Border Official: Family Separations Occurred Long Before Trump

Carla Provost

(Kaylee McGhee, Liberty Headlines) President Trump’s newly appointed Customs and Border Protection chief defended the administration’s zero tolerance immigration policy in an interview Friday, saying separating families that illegally cross the border took place long before Trump took office.

“Under all four administrations I have worked under, we have separated families for different reasons,” Carla Provost told Hill.TV, an online program produced by The Hill. “Obviously, the welfare of the child is of utmost concern for us. And we are still separating if that is of concern. If the parent or the guardian has a serious, criminal history, we will still separate them as well.”

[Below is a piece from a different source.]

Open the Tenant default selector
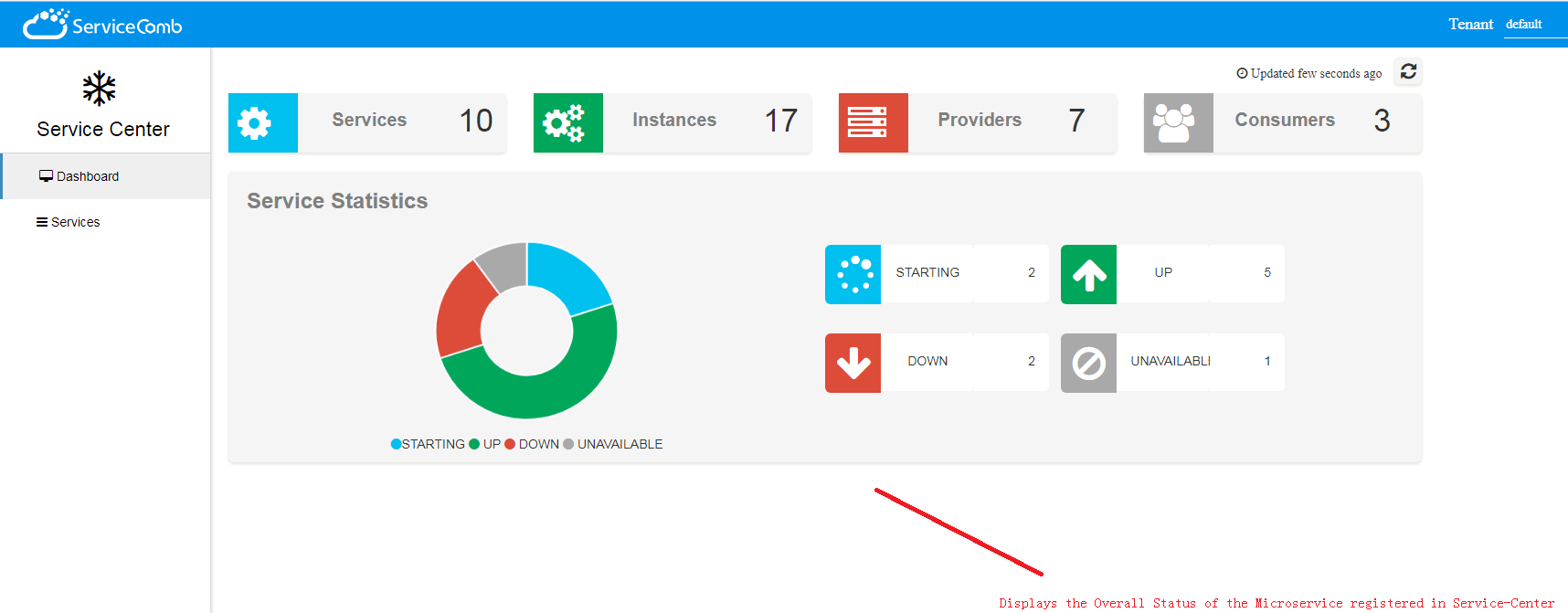(x=1523, y=25)
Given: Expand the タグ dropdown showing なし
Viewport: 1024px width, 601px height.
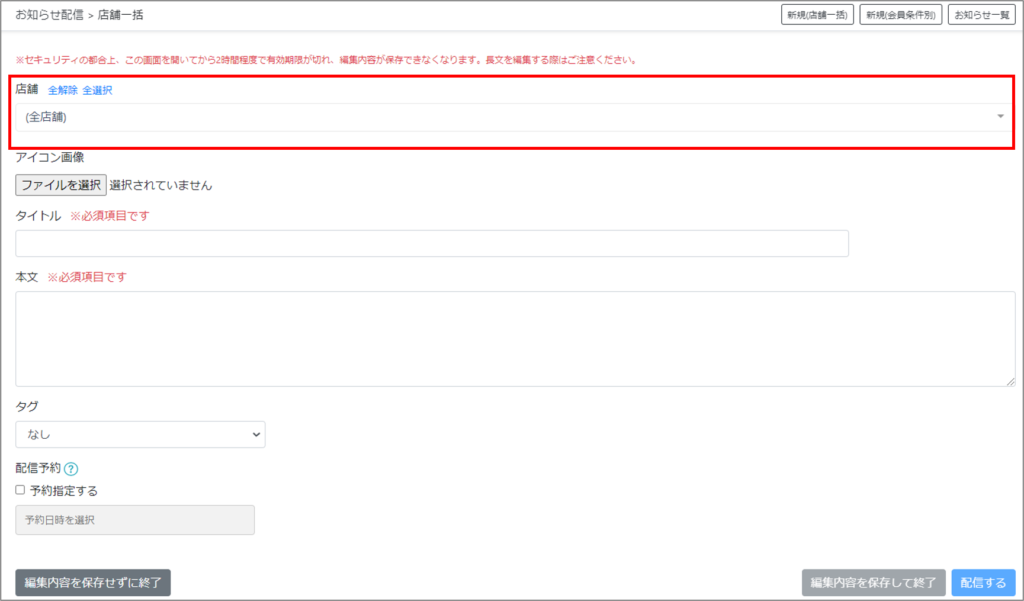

Trump and Attorney General Jeff Sessions have faced extreme criticism for defending the family separation policy, with the mainstream media arguing the policy is a new one introduced by Trump. But Provost said family separations rarely affected children—85 percent of illegals prosecuted under the policy were single adults.

“Let me be clear, there was never a family separation initiative,” Provost told Hill.TV. “There was a prosecution initiative under zero tolerance. Under that initiative, when we first kicked that off, the intent was to prosecute all amenable adults, so there was no group that was excluded from that. I can tell you during the 45 days that family groups were included in there, about 85 percent of who we prosecuted were single adults. We’ve separated families throughout my entire career for various things.”

Trump reversed the policy in June, however, after facing bipartisan pressure to do so. He signed an executive order to immediately end the separation of families.

“We’re going to have strong, very strong borders, but we’re going to keep the families together,” Trump said shortly after signing the order. “I didn’t like the sight or the feeling of families being separated.”